I went to school all that winter. We children followed a foot path through wild shrubbery higher than our heads. After a rain we were well sprinkled from the wet bushes, and often arrived at the school house thoroughly soaked. The school room being a cold and cheerless place, we considered ourselves fortunate if we were dry by noon. I can remember no play time, no games, not even tag. The last school day I recall must have been near the close of the term, for I went from the old well near the school house door to the fence on the mission farm and saw that the wheat was as high as the fence.

Our people harvested on the mission farm, using sickles and scythes to cut the grain, which was afterwards bound into bundles or sheaves. My work was to stack the sheaves into shocks. A vine known as the ground blackberry had grown with the grain. When they cut the grain they failed to separate it from the vines, which were bent and twisted into loops all through the stubble, and were also in and around the bunches of bound up wheat and oats.
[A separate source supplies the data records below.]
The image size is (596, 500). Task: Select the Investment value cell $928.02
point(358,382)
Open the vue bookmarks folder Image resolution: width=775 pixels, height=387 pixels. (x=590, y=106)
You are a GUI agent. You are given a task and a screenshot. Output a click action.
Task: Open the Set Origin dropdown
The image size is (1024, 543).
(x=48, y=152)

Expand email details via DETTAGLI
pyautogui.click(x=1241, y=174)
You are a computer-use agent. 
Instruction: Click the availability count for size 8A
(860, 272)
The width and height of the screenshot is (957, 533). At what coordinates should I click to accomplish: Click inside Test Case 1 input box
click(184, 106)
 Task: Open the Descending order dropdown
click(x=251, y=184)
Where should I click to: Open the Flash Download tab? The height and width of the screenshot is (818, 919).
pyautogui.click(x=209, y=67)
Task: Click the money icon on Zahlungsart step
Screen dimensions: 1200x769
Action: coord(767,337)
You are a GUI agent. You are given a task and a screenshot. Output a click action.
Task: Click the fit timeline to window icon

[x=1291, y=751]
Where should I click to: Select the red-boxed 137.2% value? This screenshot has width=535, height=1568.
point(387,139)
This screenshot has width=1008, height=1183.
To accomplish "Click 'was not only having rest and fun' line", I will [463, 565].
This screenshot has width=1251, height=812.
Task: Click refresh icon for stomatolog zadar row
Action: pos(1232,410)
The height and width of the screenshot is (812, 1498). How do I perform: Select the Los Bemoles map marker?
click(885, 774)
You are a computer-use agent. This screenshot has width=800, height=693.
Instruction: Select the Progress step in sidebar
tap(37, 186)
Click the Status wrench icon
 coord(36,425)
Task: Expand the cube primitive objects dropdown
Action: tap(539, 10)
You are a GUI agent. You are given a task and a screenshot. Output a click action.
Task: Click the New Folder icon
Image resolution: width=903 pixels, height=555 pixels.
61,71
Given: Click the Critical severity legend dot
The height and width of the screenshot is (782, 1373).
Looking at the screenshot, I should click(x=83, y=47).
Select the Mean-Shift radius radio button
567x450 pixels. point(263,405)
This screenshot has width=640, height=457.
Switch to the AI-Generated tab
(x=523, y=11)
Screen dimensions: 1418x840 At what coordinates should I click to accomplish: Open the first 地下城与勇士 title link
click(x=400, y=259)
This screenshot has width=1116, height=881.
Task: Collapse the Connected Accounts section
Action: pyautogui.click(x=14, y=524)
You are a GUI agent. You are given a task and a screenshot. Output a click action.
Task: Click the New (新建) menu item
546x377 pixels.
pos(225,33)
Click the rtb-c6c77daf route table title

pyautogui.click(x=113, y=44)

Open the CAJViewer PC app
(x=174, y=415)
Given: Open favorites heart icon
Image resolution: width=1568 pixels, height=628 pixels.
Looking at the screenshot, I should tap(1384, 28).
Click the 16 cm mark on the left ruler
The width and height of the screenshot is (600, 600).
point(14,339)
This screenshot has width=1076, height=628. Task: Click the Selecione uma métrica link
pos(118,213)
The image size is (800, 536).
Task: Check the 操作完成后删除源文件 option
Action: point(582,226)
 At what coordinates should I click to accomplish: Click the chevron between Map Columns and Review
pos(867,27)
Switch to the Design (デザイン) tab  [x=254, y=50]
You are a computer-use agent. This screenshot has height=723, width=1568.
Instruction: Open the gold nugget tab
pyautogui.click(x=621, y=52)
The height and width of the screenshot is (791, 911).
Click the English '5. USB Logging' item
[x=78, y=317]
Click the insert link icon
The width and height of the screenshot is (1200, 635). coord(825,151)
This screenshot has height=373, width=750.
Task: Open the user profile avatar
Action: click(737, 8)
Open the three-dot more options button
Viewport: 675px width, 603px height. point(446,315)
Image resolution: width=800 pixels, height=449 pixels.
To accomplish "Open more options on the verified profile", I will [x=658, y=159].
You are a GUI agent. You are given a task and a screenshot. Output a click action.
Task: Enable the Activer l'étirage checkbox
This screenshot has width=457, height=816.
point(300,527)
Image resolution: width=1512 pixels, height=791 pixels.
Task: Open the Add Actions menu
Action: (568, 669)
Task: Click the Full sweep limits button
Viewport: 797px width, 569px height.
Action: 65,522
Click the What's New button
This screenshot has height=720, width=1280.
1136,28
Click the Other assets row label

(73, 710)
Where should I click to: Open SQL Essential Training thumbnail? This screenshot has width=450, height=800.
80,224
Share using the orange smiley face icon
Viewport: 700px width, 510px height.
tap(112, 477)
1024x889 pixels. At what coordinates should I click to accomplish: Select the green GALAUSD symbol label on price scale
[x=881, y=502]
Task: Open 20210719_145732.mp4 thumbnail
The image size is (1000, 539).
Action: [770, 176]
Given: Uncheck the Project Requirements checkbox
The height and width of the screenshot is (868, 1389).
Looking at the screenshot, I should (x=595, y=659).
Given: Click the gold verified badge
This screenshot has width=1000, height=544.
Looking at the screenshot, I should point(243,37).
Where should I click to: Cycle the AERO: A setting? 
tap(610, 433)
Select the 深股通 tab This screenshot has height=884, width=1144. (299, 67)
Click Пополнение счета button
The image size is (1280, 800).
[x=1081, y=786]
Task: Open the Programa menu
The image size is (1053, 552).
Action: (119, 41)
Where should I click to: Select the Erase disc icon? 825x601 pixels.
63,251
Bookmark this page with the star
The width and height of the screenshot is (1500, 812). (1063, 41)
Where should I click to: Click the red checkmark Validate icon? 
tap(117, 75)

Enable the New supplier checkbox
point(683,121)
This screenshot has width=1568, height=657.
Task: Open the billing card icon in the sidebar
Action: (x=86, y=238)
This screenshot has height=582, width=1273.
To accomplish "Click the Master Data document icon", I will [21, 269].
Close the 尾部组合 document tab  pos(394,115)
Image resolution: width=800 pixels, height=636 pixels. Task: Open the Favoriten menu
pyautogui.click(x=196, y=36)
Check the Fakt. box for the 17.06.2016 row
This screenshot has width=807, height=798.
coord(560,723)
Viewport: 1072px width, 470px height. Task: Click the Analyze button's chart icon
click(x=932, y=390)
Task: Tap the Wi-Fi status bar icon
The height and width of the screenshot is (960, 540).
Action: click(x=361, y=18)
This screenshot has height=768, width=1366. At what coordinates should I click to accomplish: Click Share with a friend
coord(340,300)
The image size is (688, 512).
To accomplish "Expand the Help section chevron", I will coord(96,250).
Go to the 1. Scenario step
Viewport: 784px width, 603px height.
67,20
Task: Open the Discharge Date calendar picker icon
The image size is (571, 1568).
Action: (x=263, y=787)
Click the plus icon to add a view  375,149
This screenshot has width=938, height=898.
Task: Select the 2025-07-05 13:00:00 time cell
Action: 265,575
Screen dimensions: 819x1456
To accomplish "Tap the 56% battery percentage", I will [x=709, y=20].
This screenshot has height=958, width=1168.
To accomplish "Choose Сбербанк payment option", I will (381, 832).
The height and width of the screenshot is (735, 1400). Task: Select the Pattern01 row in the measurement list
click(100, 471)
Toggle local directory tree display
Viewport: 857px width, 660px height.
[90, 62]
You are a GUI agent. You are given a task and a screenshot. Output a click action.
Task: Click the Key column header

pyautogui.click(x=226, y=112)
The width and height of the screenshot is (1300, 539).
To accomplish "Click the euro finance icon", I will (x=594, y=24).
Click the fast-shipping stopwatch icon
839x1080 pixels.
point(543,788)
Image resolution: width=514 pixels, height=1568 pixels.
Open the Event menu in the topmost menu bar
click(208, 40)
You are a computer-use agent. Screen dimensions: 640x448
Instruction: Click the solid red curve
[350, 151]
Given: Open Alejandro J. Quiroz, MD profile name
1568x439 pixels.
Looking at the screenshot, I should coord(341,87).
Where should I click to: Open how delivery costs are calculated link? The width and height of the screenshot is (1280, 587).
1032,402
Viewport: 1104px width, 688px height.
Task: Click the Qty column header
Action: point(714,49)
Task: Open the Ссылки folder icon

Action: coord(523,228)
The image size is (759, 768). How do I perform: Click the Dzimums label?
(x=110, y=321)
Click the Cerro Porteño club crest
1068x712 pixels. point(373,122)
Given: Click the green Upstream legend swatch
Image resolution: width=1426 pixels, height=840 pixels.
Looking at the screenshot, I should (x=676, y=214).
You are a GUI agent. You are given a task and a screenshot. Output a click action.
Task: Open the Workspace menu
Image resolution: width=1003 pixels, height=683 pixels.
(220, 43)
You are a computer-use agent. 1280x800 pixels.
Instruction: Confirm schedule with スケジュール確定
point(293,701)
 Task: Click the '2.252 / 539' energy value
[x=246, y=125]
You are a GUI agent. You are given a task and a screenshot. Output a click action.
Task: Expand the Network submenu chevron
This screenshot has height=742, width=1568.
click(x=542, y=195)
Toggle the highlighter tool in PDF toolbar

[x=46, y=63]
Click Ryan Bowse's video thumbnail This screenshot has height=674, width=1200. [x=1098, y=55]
My poor, bare feet had to wander in thorny paths and the scratches on my hands made me forget that I was tired and hungry. Sometimes I would find a sheaf securely bound to the earth by vines; in that case I had to pull the vines out of the ground before I could get the sheaf. By harvesting this crop our people supplied themselves with grain to take to the new settlement. The wheat was the red bearded variety.

Many families arrived in the Willamette Valley in November and December, and located in different parts of the country. The Waldoes, Kaisers, Looneys, and others went up the river and settled on the Waldo Hills, Chemeketa and valleys of the Santiam. The Millicans, Bakers, Holmans, Hembres, Hesses, Birds and others crossed the river and established settlements in the rich valleys of the north and south Yamhill.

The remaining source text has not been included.